VORLIEGENDE ZEILEN:
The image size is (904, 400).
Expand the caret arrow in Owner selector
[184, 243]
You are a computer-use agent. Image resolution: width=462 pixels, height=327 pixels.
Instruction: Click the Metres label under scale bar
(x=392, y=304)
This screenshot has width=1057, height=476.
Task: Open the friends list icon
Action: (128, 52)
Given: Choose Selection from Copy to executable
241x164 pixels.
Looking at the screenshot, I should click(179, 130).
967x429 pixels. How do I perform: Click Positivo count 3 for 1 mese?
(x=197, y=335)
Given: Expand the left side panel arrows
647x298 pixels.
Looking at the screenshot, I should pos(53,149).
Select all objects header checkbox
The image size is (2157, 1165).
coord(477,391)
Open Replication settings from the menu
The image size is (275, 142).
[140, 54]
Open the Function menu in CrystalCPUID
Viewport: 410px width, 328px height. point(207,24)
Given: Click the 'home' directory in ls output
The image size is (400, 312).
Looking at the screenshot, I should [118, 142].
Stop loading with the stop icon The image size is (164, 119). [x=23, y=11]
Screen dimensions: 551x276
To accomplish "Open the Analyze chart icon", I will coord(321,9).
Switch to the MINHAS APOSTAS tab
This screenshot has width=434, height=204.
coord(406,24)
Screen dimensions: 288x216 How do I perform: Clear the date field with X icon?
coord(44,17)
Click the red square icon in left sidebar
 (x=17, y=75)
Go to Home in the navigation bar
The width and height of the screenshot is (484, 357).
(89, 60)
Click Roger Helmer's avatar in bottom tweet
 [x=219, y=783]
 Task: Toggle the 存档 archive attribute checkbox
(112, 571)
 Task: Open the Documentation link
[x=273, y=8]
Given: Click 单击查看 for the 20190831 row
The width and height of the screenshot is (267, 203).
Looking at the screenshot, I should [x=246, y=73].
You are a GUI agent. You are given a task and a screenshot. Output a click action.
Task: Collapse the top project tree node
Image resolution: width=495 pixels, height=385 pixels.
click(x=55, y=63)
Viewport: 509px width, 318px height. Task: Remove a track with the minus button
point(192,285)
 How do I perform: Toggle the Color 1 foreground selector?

SCHRIFTLICHE AUFGABE: Schreibe die Zeilen oben wortgetreu ab. Beginne mit der allerersten Zeile und höre nach der Zeile auf, die "Action: (128, 52)" enthält.

ERWARTETE ANTWORT:
The image size is (904, 400).
Expand the caret arrow in Owner selector
[184, 243]
You are a computer-use agent. Image resolution: width=462 pixels, height=327 pixels.
Instruction: Click the Metres label under scale bar
(x=392, y=304)
This screenshot has width=1057, height=476.
Task: Open the friends list icon
Action: (128, 52)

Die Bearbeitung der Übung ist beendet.